Your Purebred Puppy, Honest Advice About Dogs and Dog Breeds

English Setters: the most honest dog breed review you'll ever find about English Setter temperament, personality, and behavior.

english setter topics

English Setter dog breed

English Setter Temperament
What's Good About 'Em,
What's Bad About 'Em

English Setter Temperament, Personality, Behavior, Traits, and Characteristics, by Michele Welton. Copyright © 2000-2014

There are two distinct types of English Setter.

The original field/hunting type (sometimes called the "Llewellin Setter") is smaller, with a broader, natural-looking head and much less hair. These dogs have strong hunting instincts and need vigorous exercise.

The "bench" or "show" type of English Setter is quite tall, with a long narrow head and a profusion of silky hair that needs plenty of brushing and trimming. These dogs are more laid-back than field lines and are content with long daily walks and occasional running and fetching games.

Record set:
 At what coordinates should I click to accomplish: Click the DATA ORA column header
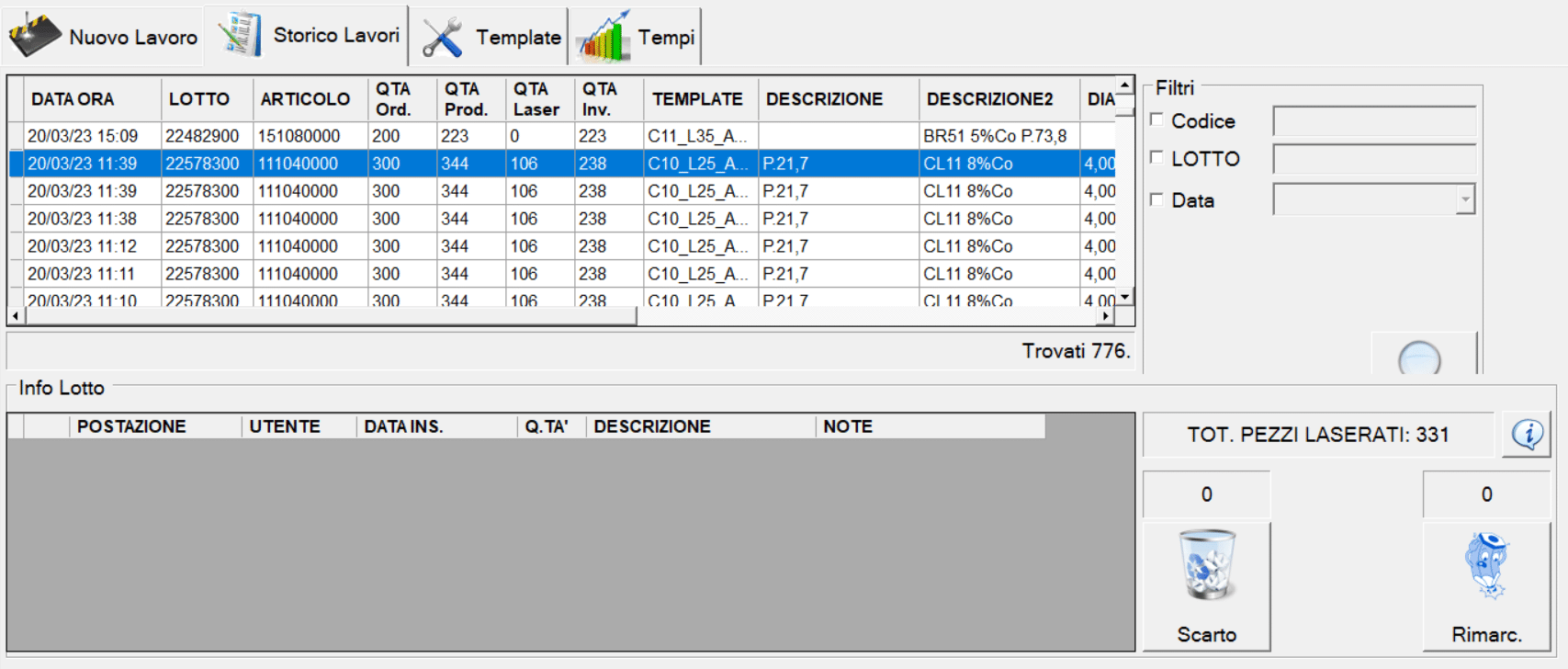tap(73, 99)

--

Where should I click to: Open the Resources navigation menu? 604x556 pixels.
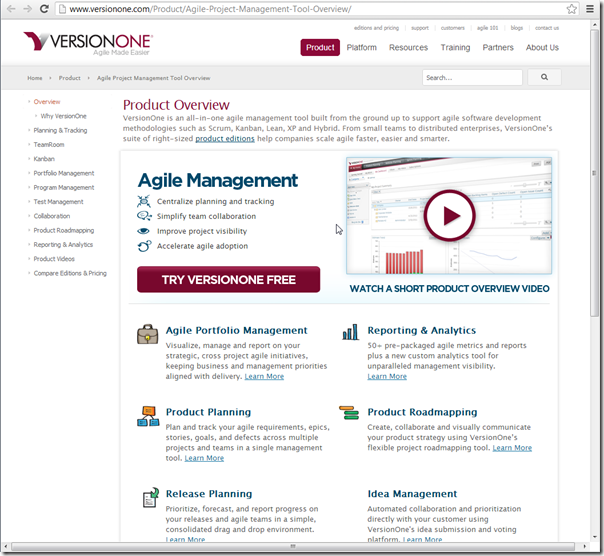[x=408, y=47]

Problems to work on:
• A. In the English Setter text, what name is sometimes given to the original field/hunting type?
• B. Go on with the English Setter text, starting after its last sentence.

Exercise answers:
• A. The "Llewellin Setter."

• B.
Whatever their type, English Setters tend to be the mildest-mannered of the three setter breeds (English, Irish, and Gordon).

They are very sociable dogs who must not be left alone all day without the company of people or other pets, else destructiveness may result.

English Setters have an obstinate streak that takes the form of resistance rather than wild disobedience. If pushed too hard, they'll simply brace their legs and refuse to walk. You must be persistent, but never heavy-handed.

English Setters have long memories, which means that once they learn something (whether right or wrong), they remember it. On the negative side, this means bad habits can be difficult to break.


If you want a dog who...

  • Is medium to large, elegant and graceful in build and motion
  • Has a lovely feathered coat
  • Is gentle with everyone -- definitely not a guard dog
  • Is peaceful with other animals

An English Setter may be right for you.


If you don't want to deal with...

  • Providing enough exercise to keep him satisfied
  • Exuberant jumping, especially when young
  • "Separation anxiety" (destructiveness and barking) when left alone too much
  • Stubbornness
  • Slowness to housebreak
  • Frequent brushing and combing
  • Shedding

An English Setter may not be right for you.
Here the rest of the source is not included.